The library continues its all-inclusive community mission to this day. On Tuesday evenings, JJML hosts a 4 p.m. preparation of naturalization, or the citizenship exam given by the United States government, followed by a two-hour English conversation class, geared towards all nationalities. The programs are free, in large part, Creedon said this week, because library program director Martha Potter and JJML staffer Aracely Garcia are willing to lend their time to the cause, along with volunteers from the community.

A public school teacher in Brooklyn and Northern Westchester for 30 years, Potter came to JJML with the desire to teach English as a Second Language, in part because of a promise she made to her young students as a school teacher – that in retirement she would give back to the community, as she had often preached to her own pupils. Shortly before BOCES shut down its own ESL program in Sag Harbor two years ago, Potter approached the newly-hired Creedon, who was enthusiastic about the prospect.

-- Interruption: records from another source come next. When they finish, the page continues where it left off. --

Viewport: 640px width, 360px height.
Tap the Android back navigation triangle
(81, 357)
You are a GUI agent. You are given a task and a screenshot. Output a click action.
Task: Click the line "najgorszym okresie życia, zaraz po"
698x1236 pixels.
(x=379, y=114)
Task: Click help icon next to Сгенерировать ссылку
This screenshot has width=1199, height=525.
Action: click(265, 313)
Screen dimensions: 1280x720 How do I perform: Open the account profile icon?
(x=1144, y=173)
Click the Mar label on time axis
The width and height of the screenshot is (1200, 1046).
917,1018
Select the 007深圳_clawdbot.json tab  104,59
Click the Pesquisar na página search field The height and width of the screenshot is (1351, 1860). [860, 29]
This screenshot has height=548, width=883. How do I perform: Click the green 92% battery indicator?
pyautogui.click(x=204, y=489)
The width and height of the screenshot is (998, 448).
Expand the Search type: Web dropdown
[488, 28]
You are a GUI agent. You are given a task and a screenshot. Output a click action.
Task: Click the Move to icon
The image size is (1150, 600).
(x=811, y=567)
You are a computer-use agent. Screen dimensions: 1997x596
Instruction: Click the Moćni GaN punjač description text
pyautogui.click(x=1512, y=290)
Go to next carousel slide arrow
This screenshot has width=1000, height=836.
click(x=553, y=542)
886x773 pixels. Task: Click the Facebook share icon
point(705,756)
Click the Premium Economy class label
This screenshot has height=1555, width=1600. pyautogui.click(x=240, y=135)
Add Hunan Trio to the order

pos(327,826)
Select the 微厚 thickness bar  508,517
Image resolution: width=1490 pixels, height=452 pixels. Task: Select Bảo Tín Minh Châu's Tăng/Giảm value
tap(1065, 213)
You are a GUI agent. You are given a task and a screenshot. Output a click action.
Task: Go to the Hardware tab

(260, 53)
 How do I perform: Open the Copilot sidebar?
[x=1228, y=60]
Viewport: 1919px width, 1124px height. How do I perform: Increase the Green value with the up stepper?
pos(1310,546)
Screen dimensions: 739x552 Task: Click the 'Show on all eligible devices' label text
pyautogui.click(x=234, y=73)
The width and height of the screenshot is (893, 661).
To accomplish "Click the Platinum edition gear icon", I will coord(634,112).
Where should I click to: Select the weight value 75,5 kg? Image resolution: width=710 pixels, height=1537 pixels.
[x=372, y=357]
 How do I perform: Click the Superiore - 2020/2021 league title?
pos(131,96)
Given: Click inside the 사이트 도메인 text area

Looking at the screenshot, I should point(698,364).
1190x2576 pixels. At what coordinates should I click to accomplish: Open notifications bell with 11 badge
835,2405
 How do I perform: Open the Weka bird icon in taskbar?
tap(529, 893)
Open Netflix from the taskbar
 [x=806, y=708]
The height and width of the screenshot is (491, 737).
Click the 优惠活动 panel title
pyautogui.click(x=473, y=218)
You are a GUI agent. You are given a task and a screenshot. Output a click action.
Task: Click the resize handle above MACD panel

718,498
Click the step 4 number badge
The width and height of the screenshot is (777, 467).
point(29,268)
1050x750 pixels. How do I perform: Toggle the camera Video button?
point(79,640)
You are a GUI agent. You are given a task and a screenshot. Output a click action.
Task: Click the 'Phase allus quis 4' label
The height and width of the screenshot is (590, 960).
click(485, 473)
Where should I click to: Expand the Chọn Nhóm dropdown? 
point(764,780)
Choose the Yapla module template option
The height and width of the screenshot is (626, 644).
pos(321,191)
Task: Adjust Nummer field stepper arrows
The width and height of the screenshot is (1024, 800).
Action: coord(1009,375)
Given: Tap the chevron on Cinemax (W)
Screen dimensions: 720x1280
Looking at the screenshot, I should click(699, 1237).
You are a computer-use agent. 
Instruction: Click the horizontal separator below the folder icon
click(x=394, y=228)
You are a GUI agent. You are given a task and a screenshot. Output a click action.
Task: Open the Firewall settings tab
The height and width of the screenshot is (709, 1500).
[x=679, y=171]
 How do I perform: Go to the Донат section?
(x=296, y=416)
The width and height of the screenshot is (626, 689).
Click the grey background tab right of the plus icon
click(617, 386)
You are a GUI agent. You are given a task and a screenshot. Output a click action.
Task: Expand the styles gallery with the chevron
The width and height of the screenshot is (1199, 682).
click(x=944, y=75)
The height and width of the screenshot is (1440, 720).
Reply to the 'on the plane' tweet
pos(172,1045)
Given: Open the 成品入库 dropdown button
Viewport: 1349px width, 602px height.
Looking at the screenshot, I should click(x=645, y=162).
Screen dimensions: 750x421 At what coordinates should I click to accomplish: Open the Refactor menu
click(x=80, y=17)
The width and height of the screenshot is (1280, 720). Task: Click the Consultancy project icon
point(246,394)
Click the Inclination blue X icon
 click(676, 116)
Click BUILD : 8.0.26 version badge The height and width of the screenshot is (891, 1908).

While JJML’s courses have benefited immigrants from Central and South America, Potter said the program has also served Moroccan, Russian, Korean, Polish and French immigrants, and after two years has jumped from two students a session to 20 on some Tuesday nights, educating roughly 100 in English language.

“We are very flexible and the classes are very flexible,” said Potter, noting students can come and go, some weekly, others attending the course when work and family obligations allow.

Garcia has lived in Sag Harbor for 16 years, but it was after Creedon was hired in 2007 that she became a part of the JJML family. After years as a patron, Creedon hired Garcia, and since that day, the Guatemalan native has actively tried to engage the Latino community with the library. Finding success, and patronage, throughout the Sag Harbor community, Garcia said the Latino community, in particular, feels a level of comfort at the library, in large part due to the staff who welcome everyone with open arms, and more importantly, valuable resources.

Potter’s naturalization class focuses on United States history and the U.S. Constitution – the backbone of the five to 10 questions, out of 100, immigrants vying to become citizens will be asked during their citizenship exam.

The English Conversation Class is taught by both Garcia and Potter, with Garcia leading the beginners class and Potter handling intermediate to advance students. The classes focus largely on conversation as a means of engaging the students, tackling grammar as they become more comfortable with the language. Childcare, provided by Susan Farrell and Creedon, is also free of charge for students.

“What we need to do is recognize that with true literacy, spoken language is just a part of it,” said Creedon, noting in addition to English language, teaching real literacy involves educating patrons about technology and online resources, how to fill out a job application and a resume. “Literacy is really a spectrum of skills.”

In addition to those skills, JJML also tries to provide as many bi-lingual and multi-lingual resources as possible, including a collection of 120 volumes of literature, as well as DVDs. It also hosts a foreign language database, and a travel information program, Global Road Warrior, that Creedon explores herself to understand the intricacies of the culture of a new patron. Websites like tutor.com, also available at the library, offer GED information, citizenship information, a live tutor and are readily accessible with a library card.

Creedon and Potter dream of having an ongoing children’s bi-lingual reading hour, as well as a GED program for the library as the program expands.

“Aracely is a great gift to us because she understands the challenge of becoming part of a new culture, making a life and having a foot, if not a heart, in two cultures,” said Creedon. “Her gift to this program is what has made the library a comfortable place to come into.”